Here is a quote from the WSJ by Arthur Laffer
Just look at Sen. John Kerry’s recent yacht brouhaha. He bought and housed his $7 million yacht in Rhode Island instead of Massachusetts, where he is the senior senator and champion of higher taxes on the rich, avoiding some $437,500 in state sales tax and an annual excise tax of about $70,000.
(WSJ Aug2, 2010 page A13)

The government can try to levy a high income tax on the rich, but it will fail miserably. A tax accountant knows all the loop holes that the rich can use to their advantage to avoid taxes.

Inflation is one invisible tax that gets into everyone’s wallet. The eerie thing, is the poor (those living from paycheck to paycheck) never really experience the full blast of inflation. Those saving for retirement get hit the hardest 20 years down the road.

Figure an average taxpayer paying 20% in income taxes. His savings is being taxed by inflation rate of about 6%. Neat! huh? And the ├╝ber rich, with bundles of dollars in the bank, are being taxed while they sleep. In 12 years they will have lost half their purchasing power from inflation alone. Of course if you’re unemployed and broke, you’re not very concerned about taxes or inflation.

In a depression unexpected things happen. Increasing tax rates brings in less revenue. Plus unemployed people generate less tax revenue. At this point, the government has to print more dollars to cover the short fall. It is the same with private business, the fixed costs are still there, the profit isn’t. This is where the herd gets thinned out, only the strong survive. Private enterprise can’t print their way out of this mess like our government can.

The quasi appearance of deflation will show up in items that we can do without; fast food, cable TV, Internet, sports tickets, advertising. The reduction in price of a taco at Del Taco from 59 cents to 39 cents is the final step before bankruptcy---sell them a taco and hope to make a buck on the soft drink. What we are looking at are institutions, that relied on a wild spending economy, to survive. Business models are collapsing. Can a basketball team afford to pay a superstar 16 million if the fans and advertising drop 50 percent? Do we need a Starbucks coffee shop spaced every half mile?

And with public services, we found out here in San Marcos what happens when everyone got together and cut down on water use during the drought, we got charged more for consuming less!

The real thing that bothers me is that the country as a whole is oblivious to the fact that the national debt is drastically out of whack. It’s the concept; “We did it yesterday and it worked, let’s do it again today.” Collectively we have 17 trillion in savings, and the government has borrowed and spent 13 Trillion of it. This is one of those plans that work until it doesn’t.

The deflation that we seem to be experiencing is coming from over capacity. Too many homes, too many restaurants, etc; lack of consumption is about to fix that. The inflation out there is real. My paycheck is buying less and less every day. The neat thing about inflation, the government doesn’t have to collect it as they do with taxes. Inflation generates more taxable income.

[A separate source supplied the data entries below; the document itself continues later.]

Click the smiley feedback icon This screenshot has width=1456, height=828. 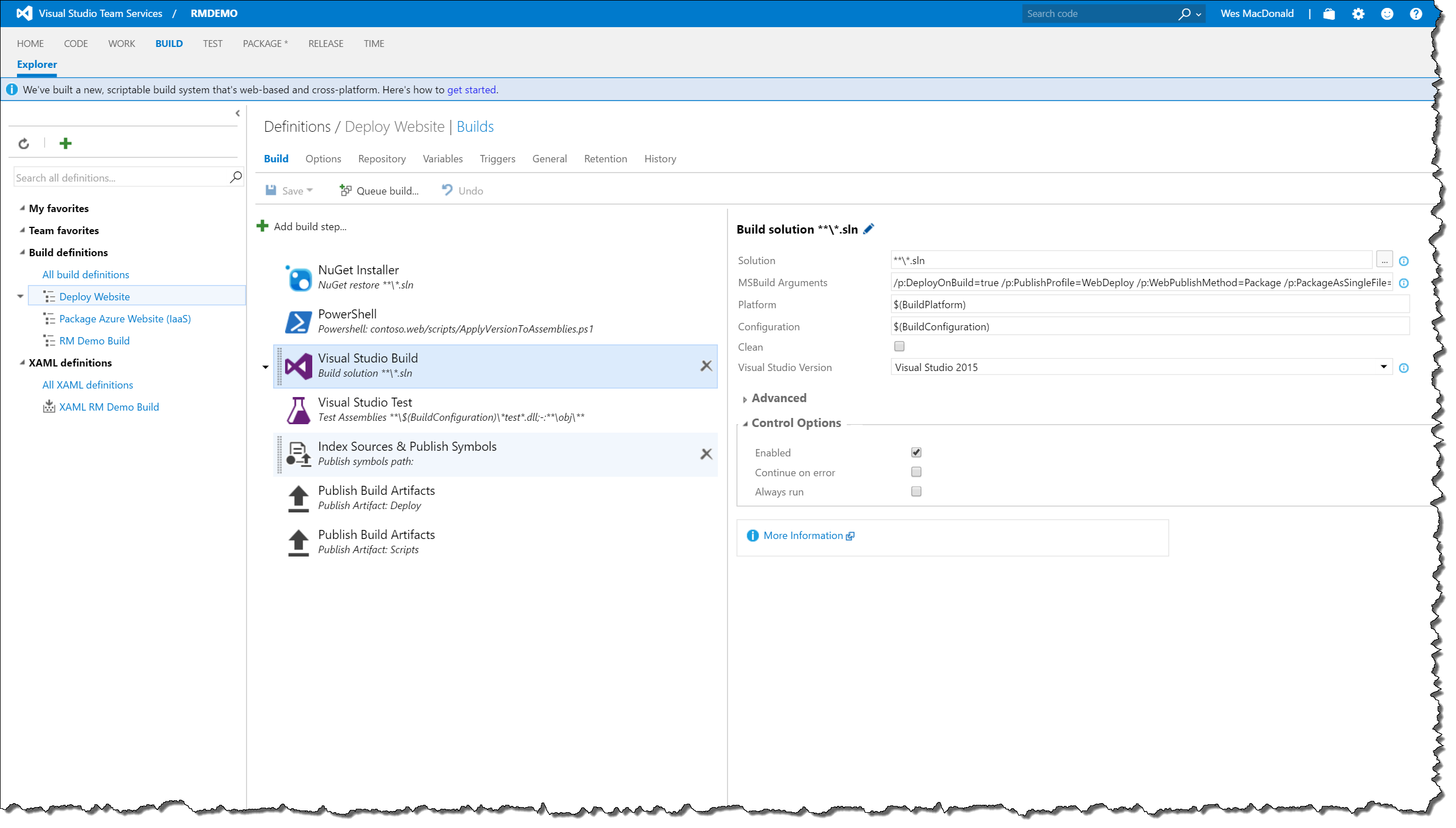(x=1386, y=14)
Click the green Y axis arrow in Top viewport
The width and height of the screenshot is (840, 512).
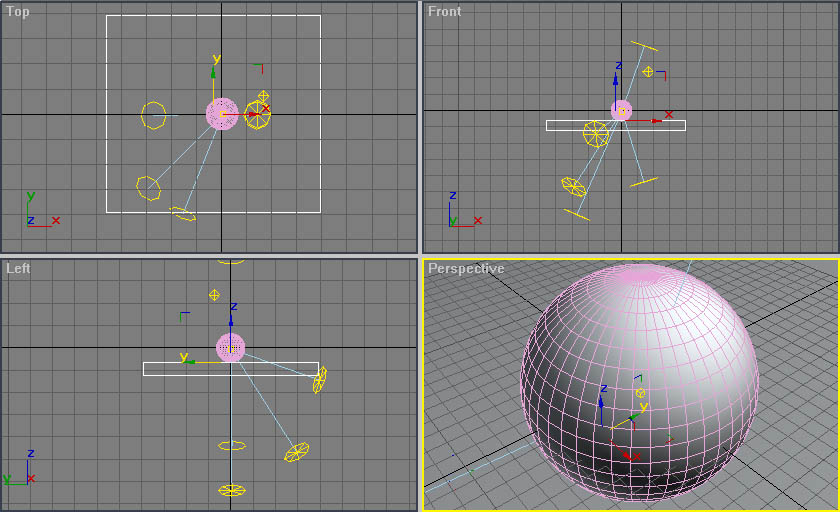click(x=213, y=75)
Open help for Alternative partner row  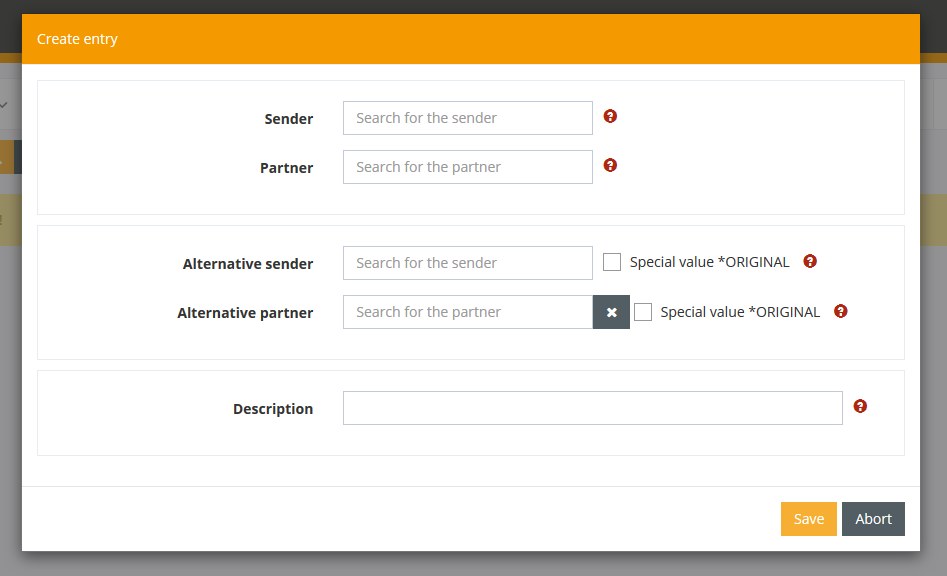coord(840,311)
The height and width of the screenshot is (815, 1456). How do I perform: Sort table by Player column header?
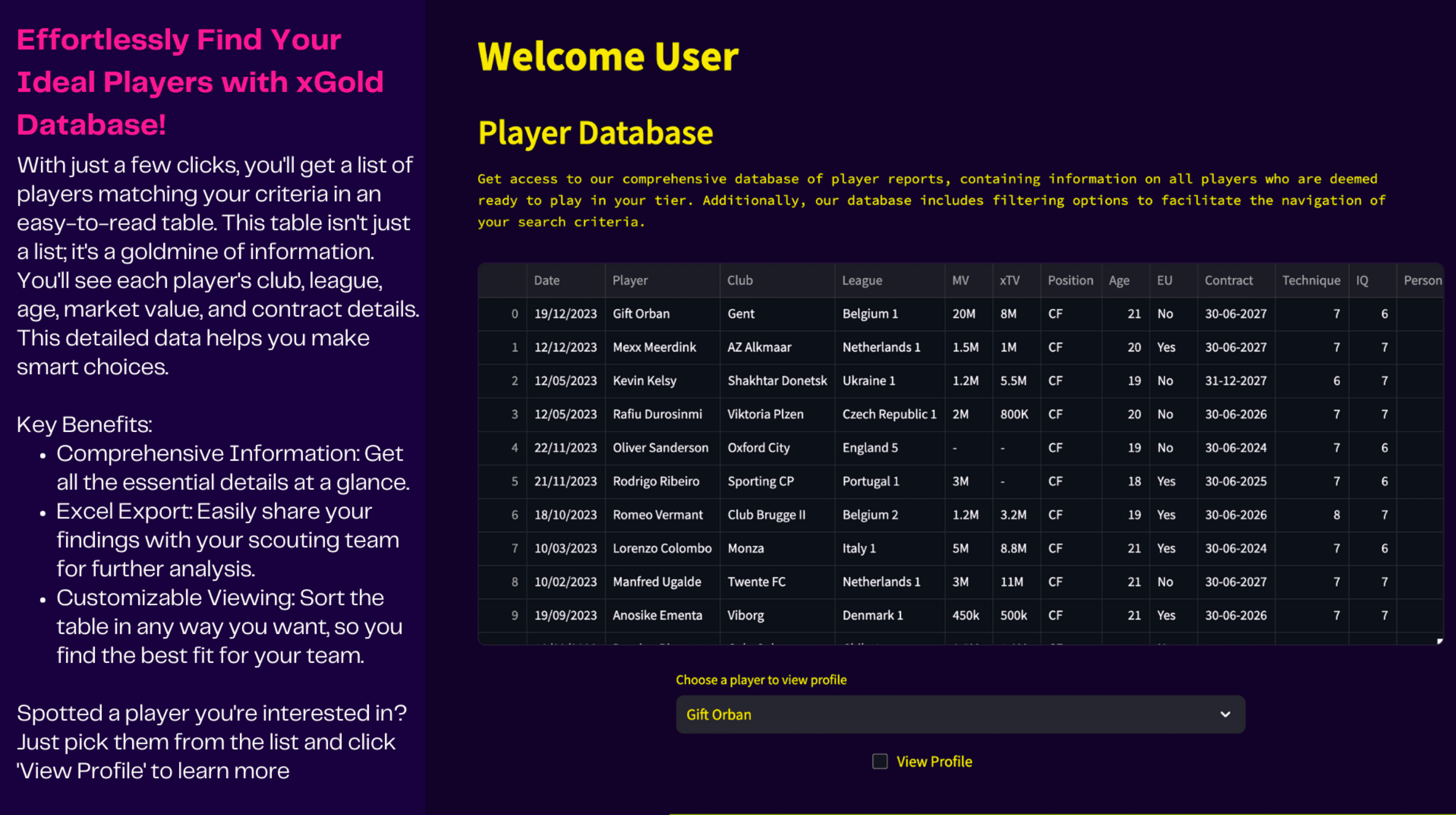[x=630, y=280]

The government finds it easier to pay off hard earned borrowed dollars with inflated ones in the future.

Real deflation (massive debt destruction) is still possible with this out of control unfunded government deficit spending. All it would take, is for interest rates to hit 8% and Uncle Sam would be insolvent; the national debt bubble would pop. Vaporizing 13 trillion in debt would be equivalent to what happened during the Great Depression. So its full speed ahead, the national debt be damned. We’re not sure where we are going, but we’re making excellent time.